Le Premier ministre grec Alexis Tsipras a salué vendredi après-midi "l'accord historique" trouvé dans la nuit par les créanciers du pays, à la suite duquel la Grèce doit sortir des plans d'aide sous lesquels elle vit depuis 2010.

"Nous avons trouvé un accord historique à l'Eurogroupe d'hier sur la dette grecque", a déclaré M. Tsipras alors qu'il était reçu par le président de la République Prokopis Pavlopoulos pour lui rendre compte des résultats de la réunion, ajoutant : "Une nouvelle page est en train de s'écrire mais nous ne devons pas pour autant détruire le chemin parcouru sur les réformes et sur les efforts budgétaires".

M. Tsipras a jugé néanmoins que "cet accord est aussi une dette morale des Européens envers le peuple grec qui a souffert pendant huit ans".

"Nous aurons toujours des objectifs budgétaires à remplir mais ce sera à chaque gouvernement de décider comment remplir ses objectifs, et c'est un grand changement", a-t-il relevé.
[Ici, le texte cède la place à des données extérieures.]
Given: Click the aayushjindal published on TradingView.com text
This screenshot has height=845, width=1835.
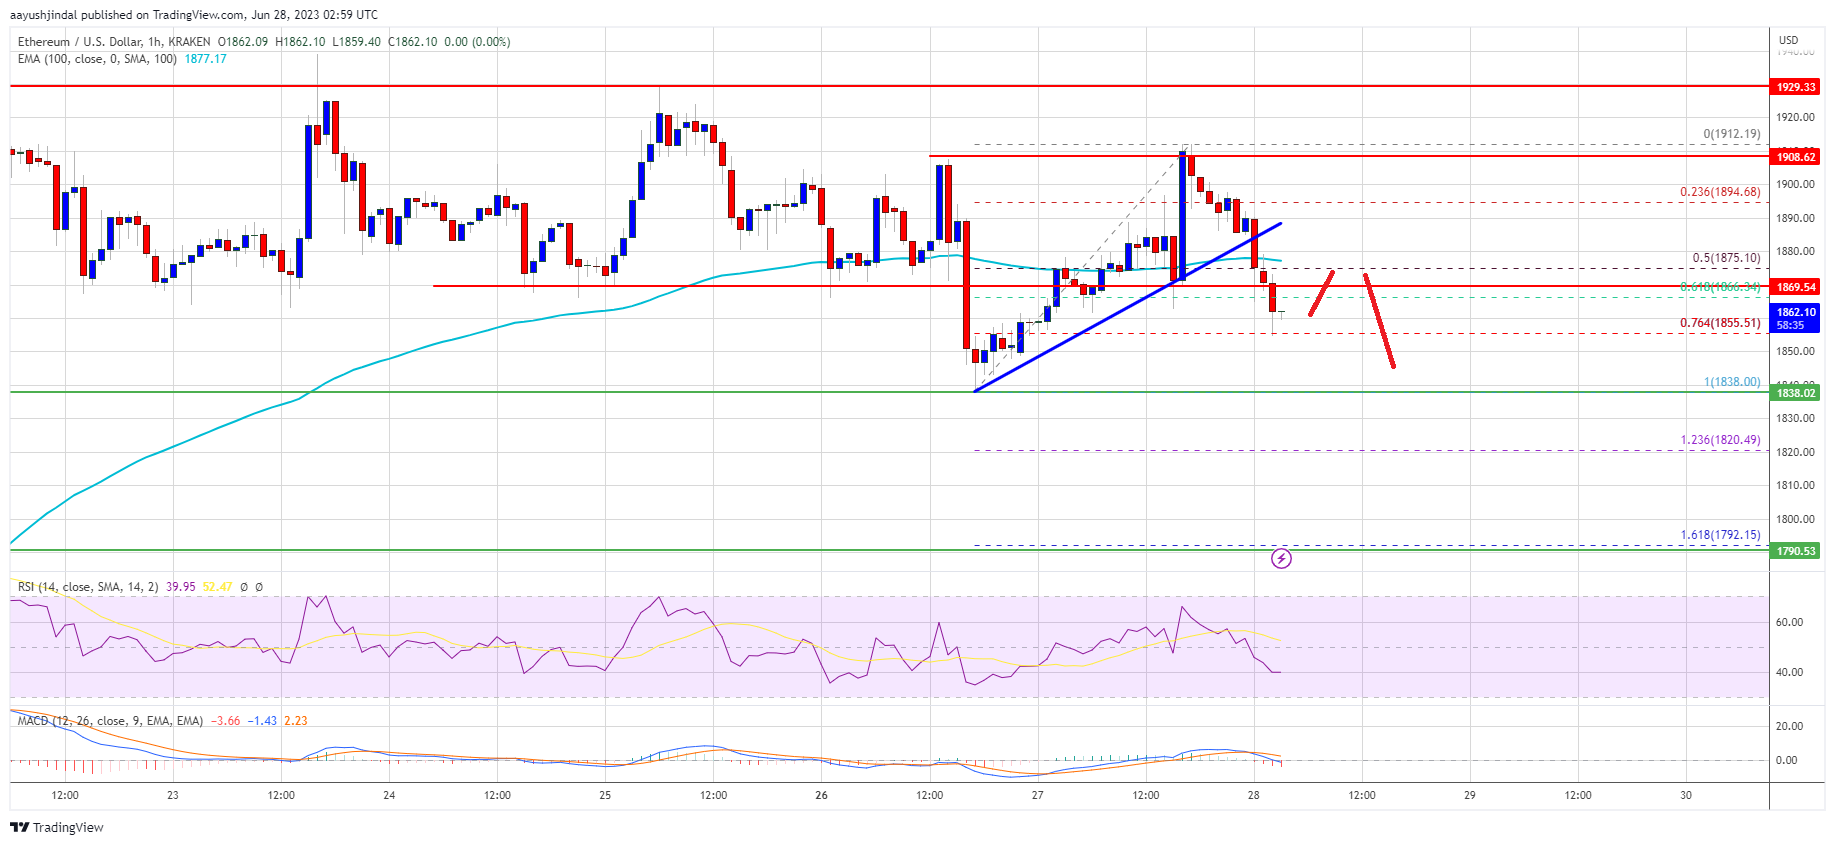Looking at the screenshot, I should 194,15.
Dans le même temps, ses services ont relevé que "la Grèce a les moyens dans les prochaines années de se concentrer, sans le cauchemar du remboursement de la dette, sur des politiques de croissance".

"Elle peut souffler au niveau budgétaire, et en même temps s'assurer la confiance des marchés et ouvrir la voie pour les quinze prochaines années aux investisseurs", poursuit le communiqué.

"Cet accord met fin à une incertitude et garantit le retour à une normalité de la Grèce en Europe (...) La Grèce sort définitivement des mémorandums et de l'austérité, cela signifie que les sacrifices n'ont pas été vains, qu'un nouveau jour se lève pour les Grecs", conclut le document.

Les ministres des Finances de la zone euro se sont entendus tôt vendredi, après plus de six heures de réunion à Luxembourg, sur les modalités de sortie de la Grèce des programmes d'aide dont elle bénéficie depuis huit ans ainsi que sur des mesures d'allègement de sa dette.